String Regex Annotator Tutorial
The StringRegexAnnotator
makes it extremely easy to match several complex regular expressions against
a document and annotate the matches and/or the part of a match corresponding to a capturing regular expression
group.
It also has a simple macro substitution feature that makes it easy to build more complex regular expression from simpler ones.
import os
from gatenlp import Document
from gatenlp.processing.gazetteer import StringRegexAnnotator, StringGazetteer
Creating the Annotator
Similar to the gazetteer annotators, there are several ways of how the annotator can be created: from a file that
contains the regular expression rules, from a string (consisting of several lines) that contains regular expression rules (basically the content of a file as a string) or from prepared rule objects. Which of this to use is specified with the source_fmt
parameter of either the constructor or the append
method.
Create from a string with rules
The following example shows a string that contains a single simple rule which finds a date in ISO format (YYYY-MM-DD) and annotates it with annotation type “Date”
rules1 = """
|[0-9]{4}-[0-9]{2}-[0-9]{2}
0 => Date
"""
annt1 = StringRegexAnnotator(source=rules1, source_fmt="string")

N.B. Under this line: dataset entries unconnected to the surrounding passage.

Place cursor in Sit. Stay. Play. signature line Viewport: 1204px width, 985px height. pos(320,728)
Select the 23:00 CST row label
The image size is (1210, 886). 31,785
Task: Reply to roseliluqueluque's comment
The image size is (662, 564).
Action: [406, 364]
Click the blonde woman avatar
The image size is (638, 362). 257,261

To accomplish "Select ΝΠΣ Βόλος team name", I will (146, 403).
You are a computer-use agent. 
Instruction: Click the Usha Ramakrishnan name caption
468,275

doc1 = Document("A document that contains a date here: 2013-01-12 and also here: 1999-12-31")
annt1(doc1)
doc1
The rules file/string format
A rules file must contain one or more rules.
Each rule consists of:
-
one or more pattern lines which must start with “ ”, followed by - one or more action lines which must start with a comma separated list of group numbers followed by “=>” followed by the annotation type to assign, optionally followed by feature assignments.
The action line specifies how an annotation should get created for one or more groups of a matching regular expression.
The simple rules string above contains one rule, with one patterh line and one action line:
|[0-9]{4}-[0-9]{2}-[0-9]{2}
0 => Date
The pattern line |[0-9]{4}-[0-9]{2}-[0-9]{2}
specifies the simple regular expression.
The action line 0 => Date
specifies that an annotation with the annotation type “Date” should get created
for the match, spanning “group 0”. The convention with regular expressions is that “group 0” always referes to
whatever is matched by the whole regular expression.
Using groups
In addition to group 0, anything within simple parentheses in the regular expression is a “capturing group”. Capturing groups get numberd by their opening parenthesis when counting from left to right. For example, the following regular expression has 3 additional groups for the year, month and day part of the whole ISO date. The rule then refers to the whole matched date via group 0 but also creates annotations of type Year, Month and Day for each of the groups:
|([0-9]{4})-([0-9]{2})-([0-9]{2})
0 => Date
1 => Year
2 => Month
3 => Day
rules2 = """
|([0-9]{4})-([0-9]{2})-([0-9]{2})
0 => Date
1 => Year
2 => Month
3 => Day
"""
annt2 = StringRegexAnnotator(source=rules2, source_fmt="string")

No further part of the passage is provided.